I’m “biast” (pro): the trailer looked promising

I’m “biast” (con): nothing

I have not read the source material

(what is this about? see my critic’s minifesto)


So let me get this straight. In the magical world of Beautiful Creatures, when a “caster” girl turns 16, she is “claimed” by either the “Light” or the “Dark.” She has no say in the matter — she’s either inherently good or inherently evil, and that’s that. She has no free will. She has no control over her own fate. The claiming is merely the revelation of her unchangeable base nature.

Boys get to choose, of course. Boys are not inherently good or inherently evil, but are masters of their own destiny.

If movies could be not tossed aside lightly but thrown with great force, this would be one demanding that response.

And so here we have the story of 15-year-old caster Lena Duchannes (Alice Englert), just months away from her claiming. She’s worried about being claimed by the Dark, so what should she do to avoid such a fate? Well, for one — and the primary concern of the plot here — she needs to stay away from the nonmagical “mortal” boy she’s fallen for. Ethan Wate (Alden Ehrenreich) is the oddball in his middle-of-nowhere South Carolina “town of buttermilk minds” — he reads books. Banned books, even. (No word on whether the town elders ban Amazon delivers. I guess that’s how Ethan acquires his reading material.) It’s not reading banned books that makes Ethan a danger to Lena: it’s the mere fact that she wants him. Sexual desire for girl casters is bad; chastity is good. We know this is true because we also meet Lena’s Dark cousin, Ridley (Emmy Rossum: Poseidon, The Phantom of the Opera), who is a ridiculous parody of “sexy” and “seductive,” what with her flowing lingerie-as-streetwear and her power, which is all about being able to make men do whatever she wants with her irresistible sexy lady sexiness.

If the town stick-up-her-butt crazy Jesus freak here, Mrs. Lincoln (Emma Thompson: Brave, Men in Black III), who rails against Satanists and liberals and atheists and Greenpeace while sporting an awful church-lady hat, had herself concocted a story that she thought decent and proper for impressionable young girls, to warn them away from the whoredom that tempts them, she might come up with something like this.

(The mortal girls in town are universally horrible evil witches-without-magic. Which is why one teenaged mortal boy gets to hate on them: “Some girls are just mad dogs — you can either run or shoot.” It’s a great night out at the movies, ladies, so bring your friends!)

-- Data listing --
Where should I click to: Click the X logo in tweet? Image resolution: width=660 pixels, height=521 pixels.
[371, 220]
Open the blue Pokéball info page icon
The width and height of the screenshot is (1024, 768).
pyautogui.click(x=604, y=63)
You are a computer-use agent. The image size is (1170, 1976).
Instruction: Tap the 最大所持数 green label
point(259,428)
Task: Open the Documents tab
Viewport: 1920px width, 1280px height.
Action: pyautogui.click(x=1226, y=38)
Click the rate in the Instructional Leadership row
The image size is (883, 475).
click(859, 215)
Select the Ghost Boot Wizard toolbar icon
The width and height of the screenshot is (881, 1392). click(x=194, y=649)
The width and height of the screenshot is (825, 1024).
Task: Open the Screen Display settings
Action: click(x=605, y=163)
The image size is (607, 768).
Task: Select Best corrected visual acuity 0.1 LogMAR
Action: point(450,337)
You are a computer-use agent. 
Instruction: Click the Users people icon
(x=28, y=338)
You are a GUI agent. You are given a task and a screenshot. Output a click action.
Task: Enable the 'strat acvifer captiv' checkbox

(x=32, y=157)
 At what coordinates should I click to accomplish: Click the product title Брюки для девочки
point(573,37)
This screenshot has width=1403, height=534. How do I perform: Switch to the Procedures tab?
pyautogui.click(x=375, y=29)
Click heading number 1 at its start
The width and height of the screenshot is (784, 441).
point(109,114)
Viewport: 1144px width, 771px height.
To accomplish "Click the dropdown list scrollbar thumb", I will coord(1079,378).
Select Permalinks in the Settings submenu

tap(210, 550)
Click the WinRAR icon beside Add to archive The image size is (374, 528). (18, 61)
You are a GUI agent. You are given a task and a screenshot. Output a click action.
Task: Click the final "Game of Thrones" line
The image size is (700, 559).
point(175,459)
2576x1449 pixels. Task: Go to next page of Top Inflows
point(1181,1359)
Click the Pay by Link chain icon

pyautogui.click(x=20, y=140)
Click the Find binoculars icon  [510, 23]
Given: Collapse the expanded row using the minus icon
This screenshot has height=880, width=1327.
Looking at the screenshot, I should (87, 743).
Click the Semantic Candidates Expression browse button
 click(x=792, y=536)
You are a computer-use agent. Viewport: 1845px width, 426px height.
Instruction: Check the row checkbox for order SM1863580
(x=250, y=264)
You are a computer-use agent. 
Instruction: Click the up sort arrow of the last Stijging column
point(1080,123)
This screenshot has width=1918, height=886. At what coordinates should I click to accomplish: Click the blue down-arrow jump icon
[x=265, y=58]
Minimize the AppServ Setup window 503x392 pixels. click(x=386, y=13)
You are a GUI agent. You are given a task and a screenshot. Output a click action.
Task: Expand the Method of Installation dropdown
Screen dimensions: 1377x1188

-- Written request --
Retype the part of the Beautiful Creatures review that opens with the words containing "So let me get" and closes with "demanding that response.". The records stand apart from the review of Beautiful Creatures.

-- Task output --
So let me get this straight. In the magical world of Beautiful Creatures, when a “caster” girl turns 16, she is “claimed” by either the “Light” or the “Dark.” She has no say in the matter — she’s either inherently good or inherently evil, and that’s that. She has no free will. She has no control over her own fate. The claiming is merely the revelation of her unchangeable base nature.

Boys get to choose, of course. Boys are not inherently good or inherently evil, but are masters of their own destiny.

If movies could be not tossed aside lightly but thrown with great force, this would be one demanding that response.